Two new publications from members of the Energy Geography Network take on a central—and often overlooked—question within contemporary debates on energy transitions: What does it actually look like, and mean, to have electricity in a dynamic and unreliably electrifying world?
Montañés, Cristina Crespo, Isha Ray, and Veronica Jacome. "Out of sight, out of mind? How electricity (un) reliability shapes residential energy transitions." Applied Energy 385 (2025): 125497
In Applied Energy, Cristina Crespo Montañés, Isha Ray, and Veronica Jacome explore how concerns about electricity unreliability are shaping residential energy transitions in Northern California. Drawing on interviews with households across the East Bay, and in communities impacted by Pacific Gas & Electric’s Power Safety Power Shutoffs (PSPS) (see Fig 1), they find that fears of outages (whether from PSPS events, storms, or general grid fragility) are playing a crucial role in how people think about electrification. Even those who haven’t experienced blackouts firsthand described hesitation about switching to electric appliances, worried about losing control over daily life. The paper pushes back against the idea that electrification is simply a matter of policy incentives or economic cost, emphasizing the emotional, social, and trust-based dimensions that shape people’s willingness to rely more on grid services.
Figure from Montañés, Ray, and Jacome in Applied Energy (2025)
Kersey, Jessica, Civian Kiki Massa, June Lukuyu, Judith Mbabazi, Jay Taneja, Daniel M. Kammen, and Veronica Jacome. "Grid connections and inequitable access to electricity in African cities." Nature Cities (2025): 1-9.
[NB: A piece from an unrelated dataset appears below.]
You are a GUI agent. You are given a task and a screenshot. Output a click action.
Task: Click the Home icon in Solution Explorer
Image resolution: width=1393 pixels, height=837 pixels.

In the second study published in Nature Cities, unreliability is explored in a very different context: informal settlements in Kampala, Uganda. Jessica Kersey, Civian Kiki Massa, June Lukuyu, Judith Mbabazi, Jay Taneja, Daniel Kammen, and Veronica Jacome document how residents in these neighborhoods use grid services through a patchwork of formal and informal “service arrangements” —each offering different degrees of reliability, affordability, safety, and autonomy. The paper argues that prevailing metrics of electricity access fail to capture the complexity of contemporary grid services in African cities, and that meaningful access must be understood through dynamic and uneven experiences on the ground.
Whether in the Bay Area or Kampala, these papers remind us that grid services defy conventional binary characterizations—on/off, outage/non-outage, connected/unconnected. They point to the social and material arrangements through which people continuously (re)negotiate a livable life. Ultimately, these paper force us to confront how energy transitions—whether toward decarbonization or basic access—depend not only on expanding supply or upgrading infrastructure, but on acknowledging how people navigate risk, uncertainty, and uneven forms of inclusion within an increasingly electric world.